Deep Sea Mining Uncovered: Part One - Digging into the Deep Blue Sea: The Basics of Deep Sea Mining

DLA Piper
Contact

DLA Piper

[co-authors: Claire Robertson, Eran Sthoeger Esq., Riley Arthur, Gigi Lockhart, Benjamin Crowley]

Key takeaways

  • Deep Sea Mining (DSM) involves extracting mineral deposits from the seabed (at depths below 200 metres). The deep seabed covers approximately two-thirds of the total seafloor and is rich in deposits of critical minerals required in battery manufacturing such as manganese, iron, cobalt, nickel, and zinc.
  • Proponents of DSM argue for its potential to accelerate the net-zero transition through supplementing the world’s battery mineral supplies with marine mineral resources. On 24 April 2025, the United States White House issued an Executive Order expediting a domestic process to authorise the exploitation of resources in areas beyond its national jurisdiction (international waters) under its domestic Deep Seabed Hard Mineral Resources Act.
  • Opponents of DSM highlight its potential to cause irreversible disturbance and destruction to habitats and organisms, which may also accelerate global warming. 37 States so far have taken positions against DSM in international waters, some calling for a moratorium, others a precautionary pause, and one a ban.
  • While small-scale exploratory devices have been deployed to test machinery for DSM, no commercial mining has yet been undertaken.

Introduction

With news of renewed interest emerging in recent weeks following the United States White House’s Executive Order (Unleashing America's Offshore Critical Minerals and Resources), deep sea mining (DSM) is the subject of both excitement and controversy. Its proponents argue that DSM may be the key to unlocking billions of tonnes of critical battery minerals. Its opponents argue that DSM will cause irreversible damage to the environment. What is clear is that the world – and the International Seabed Authority (ISA) – must strike a balance between protecting unique and ecologically important species in the deep sea and meeting the mineral demand necessary for the transition to net-zero.

This article, Part One in our three-part series, uncovers the basics of DSM – what is it, where the potential mineral deposits are located, who are the key DSM players, the state of play of current DSM technology, and the science for and against DSM.

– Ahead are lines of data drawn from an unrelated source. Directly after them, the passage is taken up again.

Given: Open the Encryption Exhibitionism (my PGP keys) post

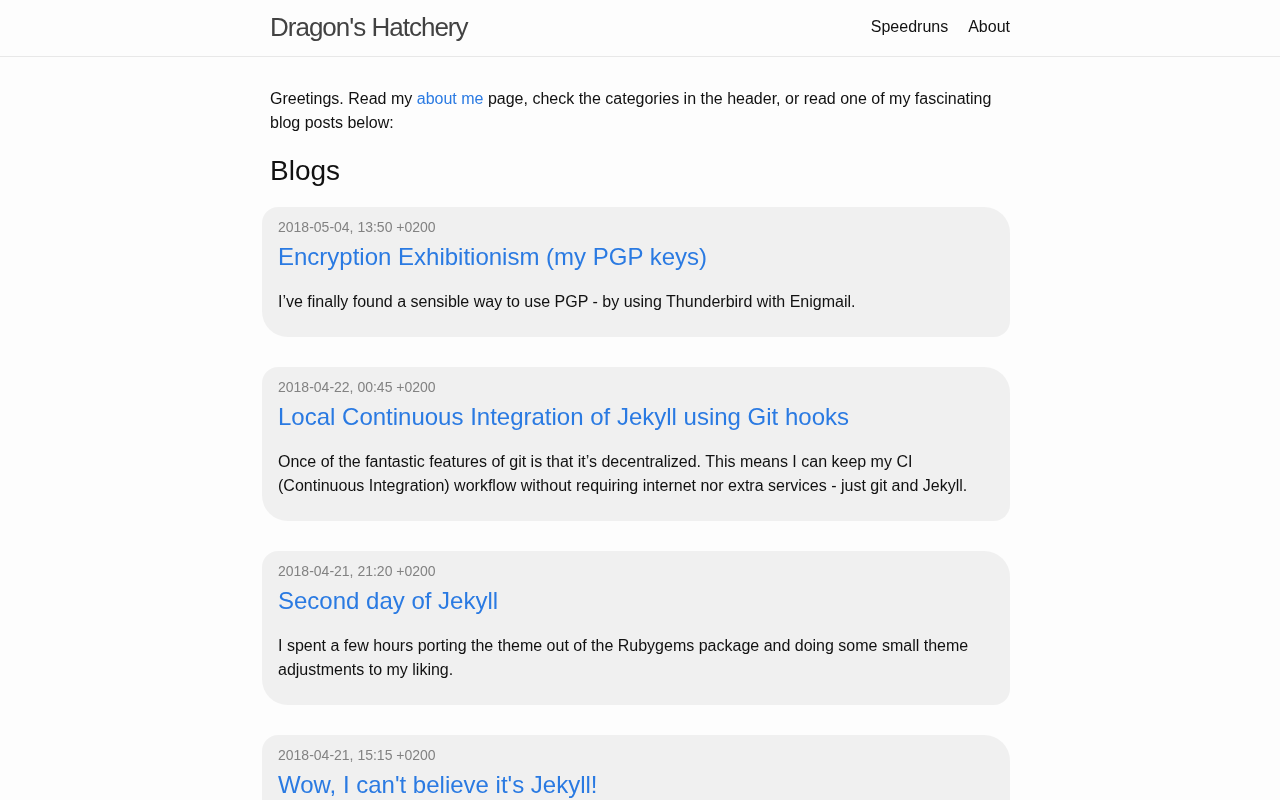Looking at the screenshot, I should [492, 257].
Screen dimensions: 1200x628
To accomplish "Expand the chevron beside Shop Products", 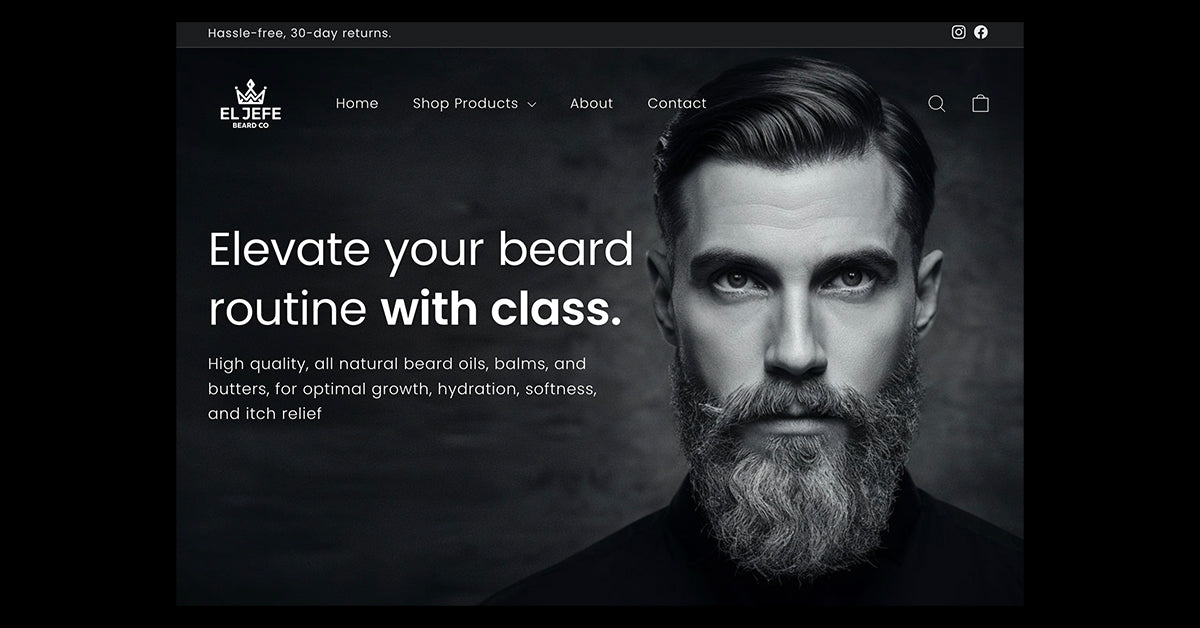I will [532, 104].
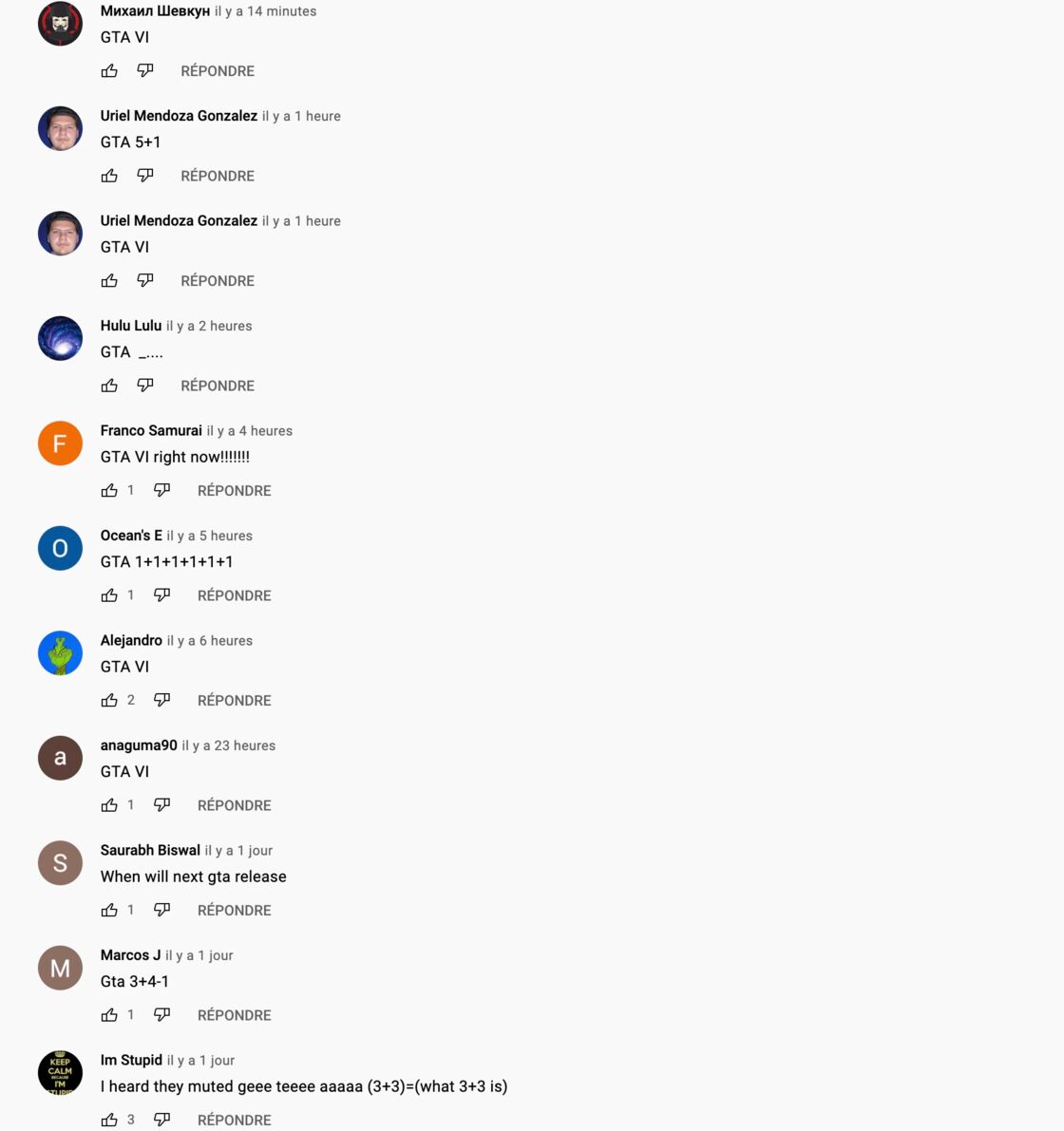1064x1131 pixels.
Task: Open the 23 heures timestamp on anaguma90's comment
Action: point(229,745)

In Part Two, we will outline the regulatory and legal framework applicable to DSM, with Part Three exploring the geo-politics, the wider international law issues at play and the landscape of international and domestic disputes likely to arise in relation to DSM.

The treasures of the deep sea

The deep seabed covers approximately two-thirds of the total seafloor and is rich in deposits of critical minerals required in battery manufacturing such as manganese, iron, cobalt, nickel, and zinc. These minerals are used in rechargeable batteries that are needed for renewable energy storage, such as for electric vehicle batteries. These mineral deposits come in three forms: polymetallic nodules, polymetallic sulphides, and cobalt-rich ferromanganese crusts. DSM involves extracting these mineral deposits from the seabed at depths below 200 metres.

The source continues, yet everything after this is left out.